=== PASSAGE ===
To us who eagerly follow to Calvary there is given the peace we so deeply desire. We constantly offer to God the penitents' lament. "We acknowledge and bewail our manifold sins and wickedness, which we, from time to time, most grievously have committed, by thought, word, and deed. The remembrance of them is grievous unto us; the burden of them is intolerable." Can the grievous remembrance ever be blotted out? Can the intolerable burden ever be relieved? That is the question.

Suppose a person turns to the world for an answer. This is the terrible answer the world has to give:

"The moving finger writes, and having writ
Moves on! not all thy piety nor wit
Can lure it back to cancel half a line,
Nor all thy tears wash out a word of it."

In the devastating darkness that settles upon the soul that heeds that cynical sentence of despair, the voice of Passiontide is heard. "I, even I, am He that blotteth out thy transgressions, for mine own sake, and I will not remember thy sins." The Moving Finger writes, and having writ moves on to the Cross from which will drop the Blood which cancels the lines and washes out the words which defied piety and wit and tears. "The blood of Jesus Christ cleanseth us from all sin." It works forgiveness for the unforgivable, cleansing for the indelible, repair for the irreparable, cure for the incurable, recall for the unrecallable.

=== ACTION ITEM ===
In the Passiontide passage, what is given to those who eagerly follow to Calvary?

=== GIVEN MATERIAL ===
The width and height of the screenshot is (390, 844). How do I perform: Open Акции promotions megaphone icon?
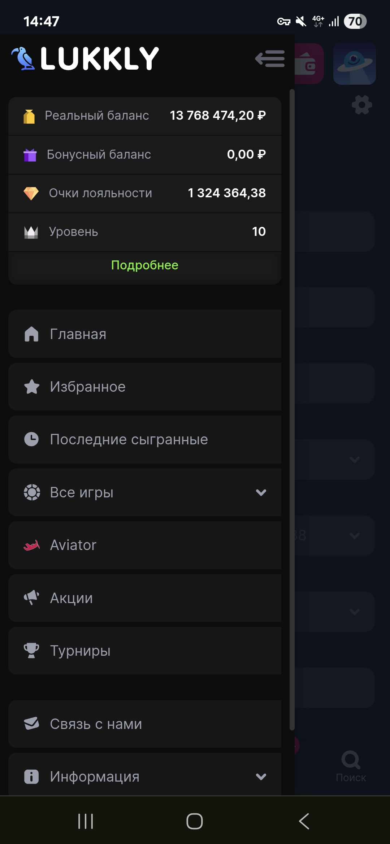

=== SOLUTION TO THIS TASK ===
The peace they so deeply desire.